Imaplib2 does have an up to date test suite and compatibility wise imaplib2 can be substituted for imaplib in existing clients with no changes in the code.
On top of that I have a private IDLE test suite for common tasks such as
I am looking to make it part of an external project https://github.com/fmalina/emails, but need to extract much of the recipes first out of a working application in a reusable manner as I need it in other projects and will do for years to come.
This is great.
When you say it is fully compatible, though, is that testing against imaplib in python2 or python3? It is the python3 decisions about string/bytes handling where the discrepancies are most likely to arise, unless the python3 port was modeled on the stdlib version.
I just wen’t through my repo looking at relevant commits to double check and I didn’t have to change a line in my user level code when upgrading from python2 to 3. There was only one way to do it.
Do you have any tests that use non-ascii passwords? I think that was the most significant bug.
I don’t have a test for it, neither has stdlib imaplib. We just need to port over the encode fix.
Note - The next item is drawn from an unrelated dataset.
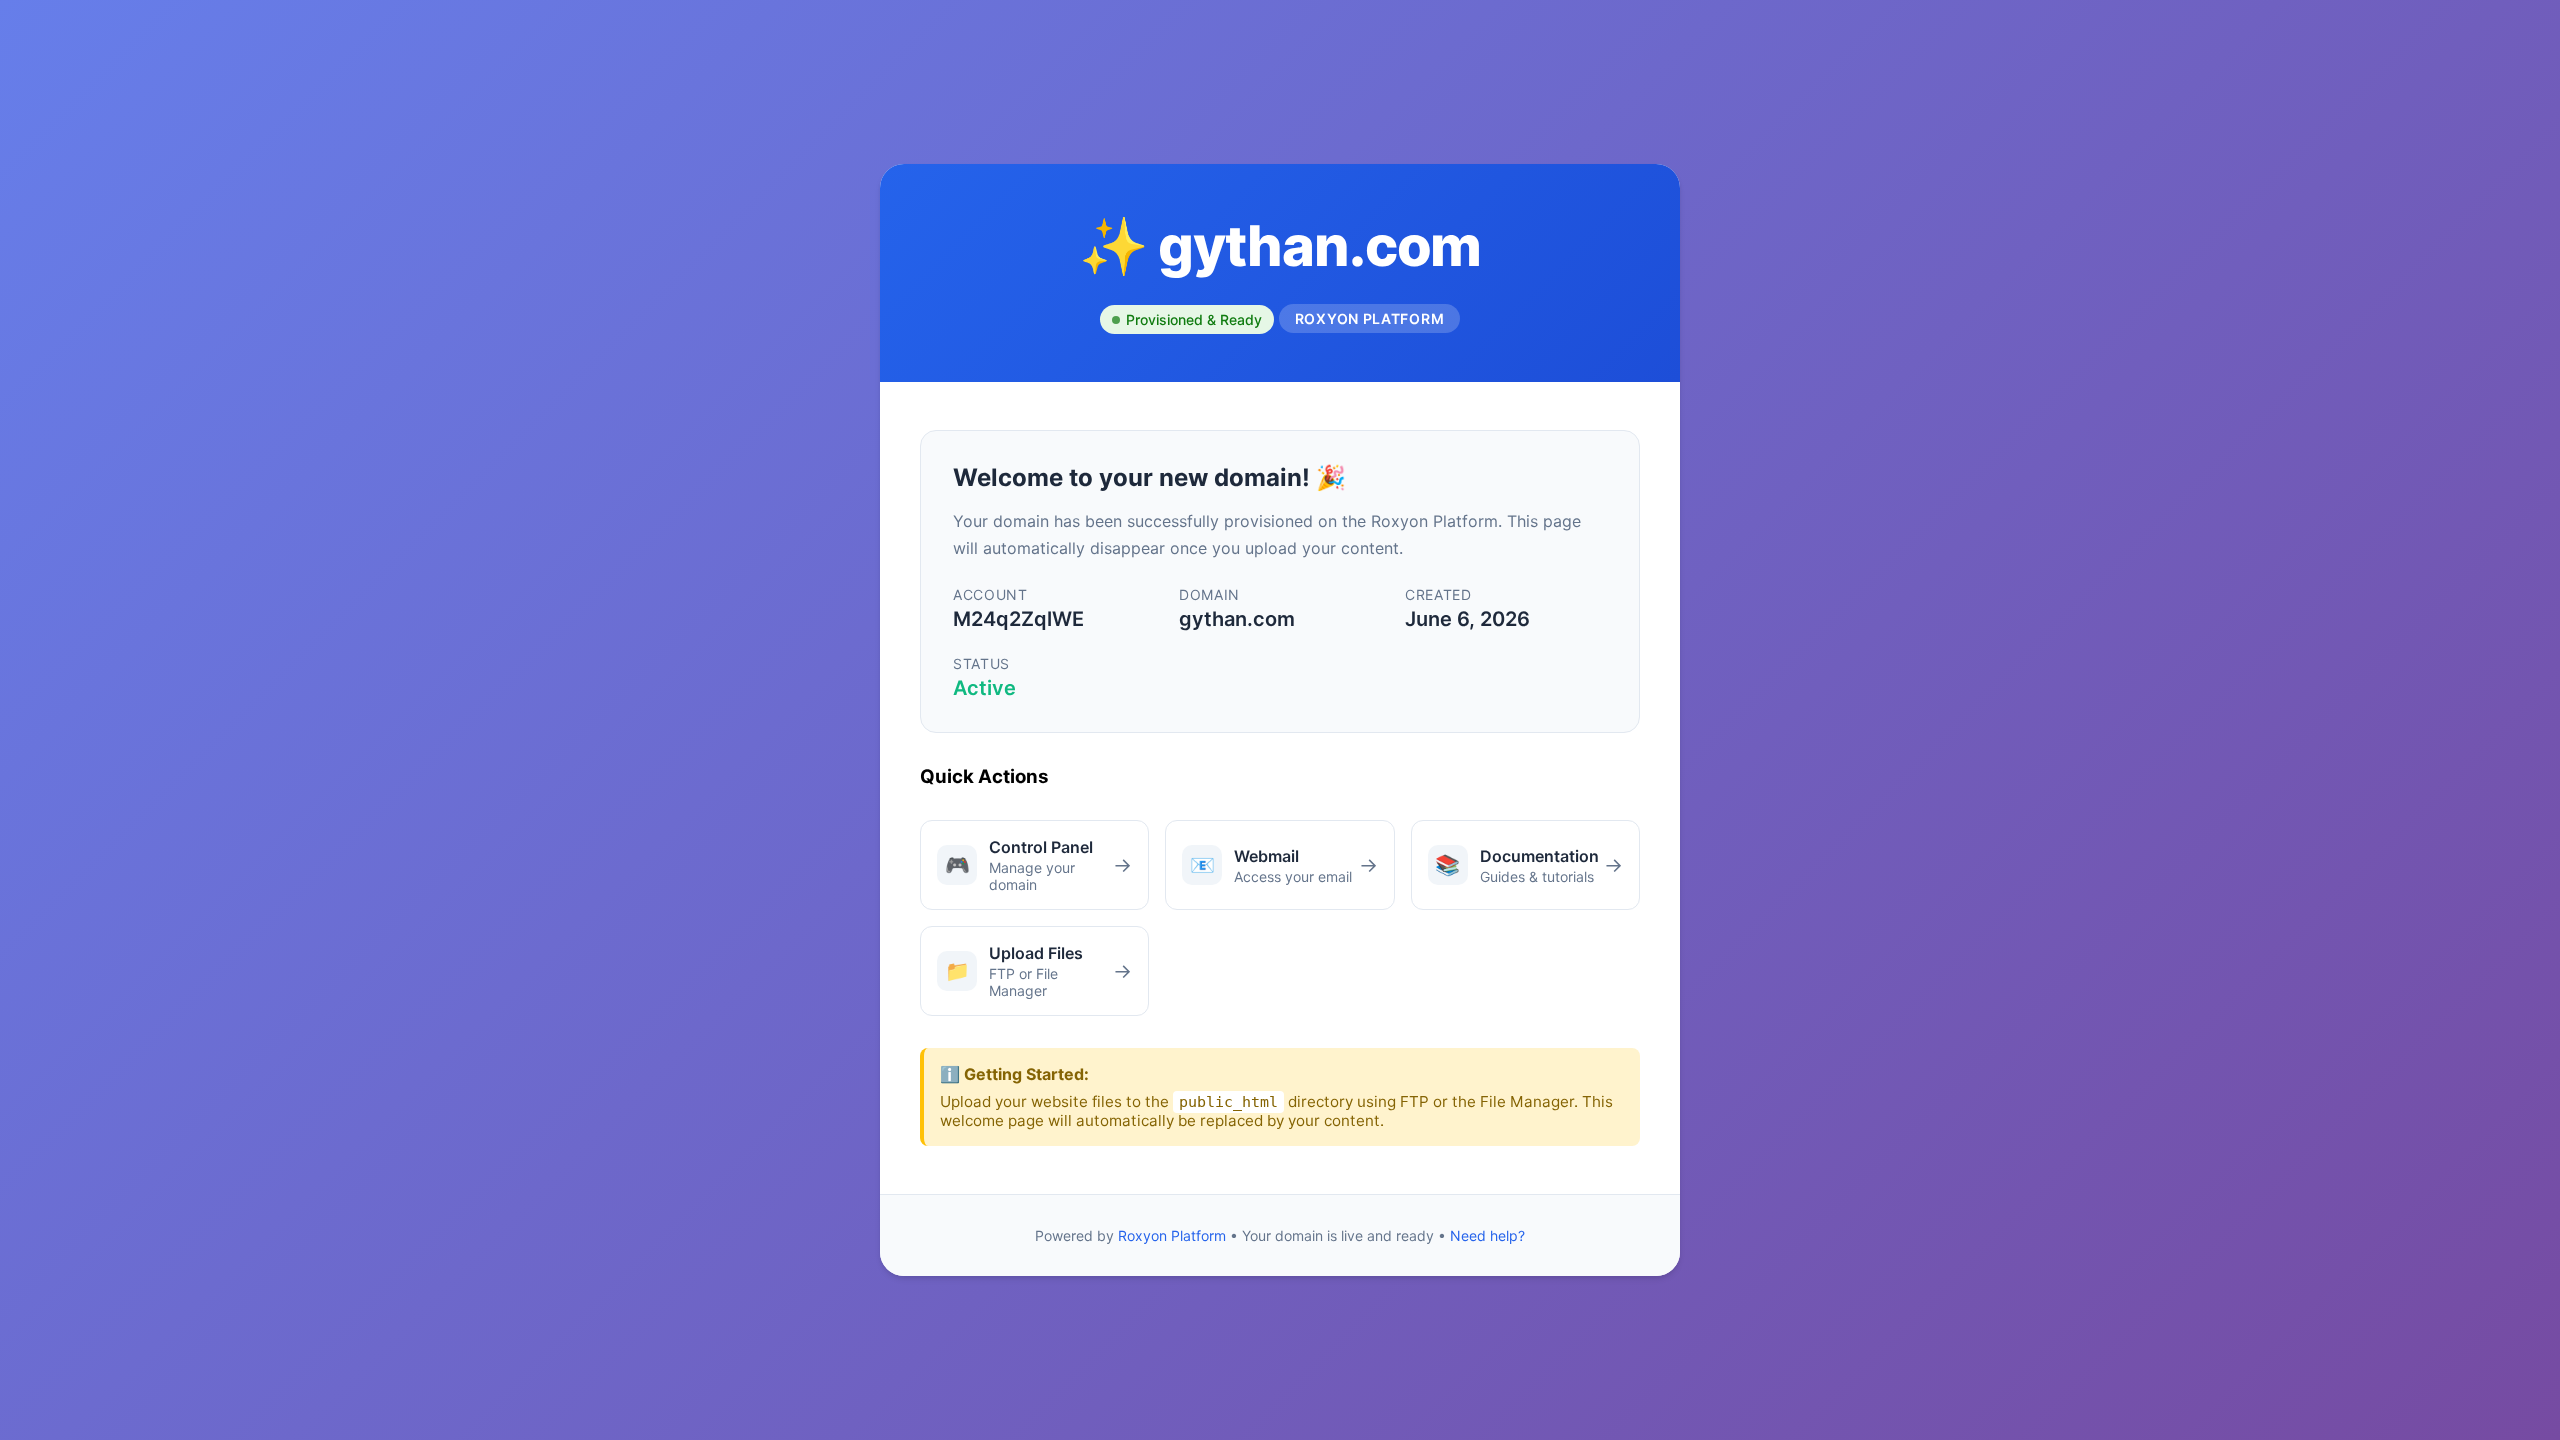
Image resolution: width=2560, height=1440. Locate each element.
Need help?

Copy over the fixed version of _CRAM_MD5_AUTH. from line 599 in python3.5 imaplib https://github.com/python/cpython/blob/master/Lib/imaplib.py#L599 \https://github.com/python/cpython/blob/master/Lib/imaplib.py#L599\ corresponding to line 884 in imaplib2 https://github.com/bcoe/imaplib2/blob/master/imaplib2/imaplib2.py#L884 \https://github.com/bcoe/imaplib2/blob/master/imaplib2/imaplib2.py#L884\
Hi, apologies for not responding to the "pierslauder" pings, but i don't own that login, or at least have forgotten all about it, and its email address is invalid (or there is another pierslauder out there).
I maintain imaplib2 on sourceforge (as piersrlauder) at https://sourceforge.net/projects/imaplib2/ and that version has just been modified to incorporate the CRAM_MD5_AUTH change from python3.6. It is regularly updated with bug fixes and it also has built-in tests for the IDLE function.
I originally intended for imaplib2 to be incorporated into pythonlib, leaving the original module in place (a la urllib/2). Then people wouldn't be forced into a switch using threads except by choice.
Anyway, happy to help.
Thanks, Piers!
Sorry for dropping off the map on this, I've been busy.
I'll post to python-dev about this and see how the community would like to proceed.
By the way, the pierslauder id points to 'pierslauder@users.sourceforge.net'.
Before merging imaplib2
please consider making proper use of the Python's standard logging
module.
Hi, I'm new to python but I had a go at implementing this for imaplib(1) using a different approach. It works but it has a couple issues (see patch), I would appreciate any thoughts/improvements.
FYI,
Here is a bare-minimum version that Works For Me (so far) with python 3.9 and dovecot 1.2.9 (don't ask).
This is meant to replace a crappy cron job * * * * * nobody curl https://⋯/receiveEmail.php >/dev/null
.
I'm think sure this will eventually OOM, as I never explicitly reap the "still here" continuation responses.
#!/usr/bin/python3
import imaplib
import logging
# Enable IDLE support.
if 'IDLE' in imaplib.Commands:
# in the unlikely event this feature is fixed upstream...
IMAP4_SSL = imaplib.IMAP4_SSL
else:
class IMAP4_SSL_plus_IDLE(imaplib.IMAP4_SSL):
def idle(self):
if 'IDLE' not in self.capabilities:
raise self.error('Server does not support IDLE')
idle_tag = self._command('IDLE') # start idling
self._get_response()
while line := self._get_line():
if line.endswith(b'EXISTS'):
self.send(b'DONE' + imaplib.CRLF)
return self._command_complete('IDLE', idle_tag)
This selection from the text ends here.